According to a front-page report yesterday in our sister newspaper, The Sunday Times, the FAS was imposed by the CEB in February last year because it claimed it was incurring extra costs to provide thermal power generation. The report said as a result of the surcharge the CEB doubled its profits last year. While the surcharge brought in an extra Rs.25,430 million, the CEB’s profit for last year was Rs.21,090 million.
However, CEB Chairman W.B. Ganegala said the FAS would have to remain because the CEB has to pay back arrears to the Ceylon Petroleum Corporation (CPC) for fuel supplies, loans taken from state banks and payments to independent power suppliers. What this means is that millions of people are being forced to pay for obvious mismanagement if not frauds in institutions including the CEB and the CPC.
Mr. Ganegala said several breakdowns at the Norochcholai Coal Power Plant for several months forced the CEB to resort to additional thermal power generation. He claimed that while hydropower generation which costs much less declined to 12 per cent; thermal power generation went up to 85 per cent. Therefore the Chairman said an FAS refund, at least in part, would be possible if hydropower generation increased to about 60 per cent and the third phase of the Norochcholai project came into full operation.
Millions of people finding it difficult if not impossible to provide their families with basic needs such as food, clothing healthcare and education will certainly not be enlightened but inflamed or enraged by what they would see as the CEB Chairman’s excuses.
The people’s views were expressed by the National Movement for Electricity Consumers who’s President Bandula Chandrasekara said since both phases of the Norochcholai project were now functioning; it would be easy for the CEB to withdraw the FAS. He said hydropower generation had increased due to the heavy rains in catchment areas and therefore it was unfair to continue with the surcharge.
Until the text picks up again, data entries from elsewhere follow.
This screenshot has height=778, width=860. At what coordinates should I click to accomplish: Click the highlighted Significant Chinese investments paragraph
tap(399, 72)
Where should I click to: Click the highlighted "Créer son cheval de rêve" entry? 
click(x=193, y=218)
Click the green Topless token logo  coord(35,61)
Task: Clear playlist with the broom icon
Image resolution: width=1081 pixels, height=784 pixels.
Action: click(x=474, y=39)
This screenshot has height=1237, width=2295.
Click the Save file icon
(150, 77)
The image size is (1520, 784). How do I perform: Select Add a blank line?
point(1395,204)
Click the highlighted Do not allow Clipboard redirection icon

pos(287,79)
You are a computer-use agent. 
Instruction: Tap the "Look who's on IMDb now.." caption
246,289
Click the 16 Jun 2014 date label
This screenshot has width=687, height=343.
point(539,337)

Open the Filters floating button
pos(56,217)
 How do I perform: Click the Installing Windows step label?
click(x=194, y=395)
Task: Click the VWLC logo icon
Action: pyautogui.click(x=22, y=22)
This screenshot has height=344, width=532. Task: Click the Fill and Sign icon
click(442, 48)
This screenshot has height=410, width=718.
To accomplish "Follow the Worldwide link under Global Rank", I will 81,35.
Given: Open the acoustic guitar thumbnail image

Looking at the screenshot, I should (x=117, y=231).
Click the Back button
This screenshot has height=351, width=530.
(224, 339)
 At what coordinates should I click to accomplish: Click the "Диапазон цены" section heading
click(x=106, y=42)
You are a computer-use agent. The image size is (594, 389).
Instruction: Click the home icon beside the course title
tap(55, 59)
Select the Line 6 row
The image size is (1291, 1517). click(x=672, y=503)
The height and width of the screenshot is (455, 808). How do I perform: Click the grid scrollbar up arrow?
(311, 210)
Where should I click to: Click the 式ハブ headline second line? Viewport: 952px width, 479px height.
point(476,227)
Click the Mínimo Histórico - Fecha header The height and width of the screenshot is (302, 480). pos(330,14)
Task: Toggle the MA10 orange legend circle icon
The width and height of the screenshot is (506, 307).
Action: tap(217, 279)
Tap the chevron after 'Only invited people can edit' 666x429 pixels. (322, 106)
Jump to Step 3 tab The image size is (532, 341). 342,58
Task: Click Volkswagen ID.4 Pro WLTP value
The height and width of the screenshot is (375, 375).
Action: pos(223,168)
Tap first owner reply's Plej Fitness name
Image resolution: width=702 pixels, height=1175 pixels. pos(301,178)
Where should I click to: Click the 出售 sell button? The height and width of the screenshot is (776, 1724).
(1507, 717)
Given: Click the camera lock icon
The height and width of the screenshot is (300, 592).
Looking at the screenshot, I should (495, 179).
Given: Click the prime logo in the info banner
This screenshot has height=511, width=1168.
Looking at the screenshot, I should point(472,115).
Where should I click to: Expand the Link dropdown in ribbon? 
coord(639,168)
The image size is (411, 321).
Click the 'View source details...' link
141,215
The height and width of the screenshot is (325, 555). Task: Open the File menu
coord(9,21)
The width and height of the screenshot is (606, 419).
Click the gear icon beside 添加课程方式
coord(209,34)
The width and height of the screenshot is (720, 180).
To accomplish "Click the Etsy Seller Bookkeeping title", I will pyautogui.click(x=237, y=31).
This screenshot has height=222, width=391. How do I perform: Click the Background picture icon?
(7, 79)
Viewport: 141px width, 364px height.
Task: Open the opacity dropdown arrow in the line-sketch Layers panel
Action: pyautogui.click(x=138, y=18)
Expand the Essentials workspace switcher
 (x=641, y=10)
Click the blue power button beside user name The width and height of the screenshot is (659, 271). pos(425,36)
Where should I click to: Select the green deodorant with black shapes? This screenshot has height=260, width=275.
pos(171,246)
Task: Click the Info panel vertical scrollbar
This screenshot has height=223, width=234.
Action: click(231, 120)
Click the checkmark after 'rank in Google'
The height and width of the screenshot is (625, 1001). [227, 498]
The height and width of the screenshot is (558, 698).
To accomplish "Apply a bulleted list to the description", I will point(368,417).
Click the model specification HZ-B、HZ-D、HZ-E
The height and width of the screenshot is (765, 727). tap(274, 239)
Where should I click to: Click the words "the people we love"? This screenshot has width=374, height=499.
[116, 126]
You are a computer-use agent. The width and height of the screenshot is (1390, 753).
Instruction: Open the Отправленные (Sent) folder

With the CEB Chairman saying water levels in catchment areas have declined and the National Movement for Electricity Consumers saying water levels have increased, the people are in the dark and there is no way of finding out the truth. One solution to this and other acts of deception or corruption is the implementation of the Freedom of Information Bill for which a comprehensive draft was prepared during the time of Ranil Wickremasinghe’s government. It is similar to the Freedom of Information Acts in India and other countries and will give the people, including the media, the power to get facts and figures, documents and other information from state departments. But the draft right to Information act has also been dealt a blackout blow with the Rajapaksa regime being unwilling to present the legislation in Parliament because it obviously wants to keep the people in the dark on issues ranging from the economy and education to agriculture, environmental pollution and the latest scandal of casinos.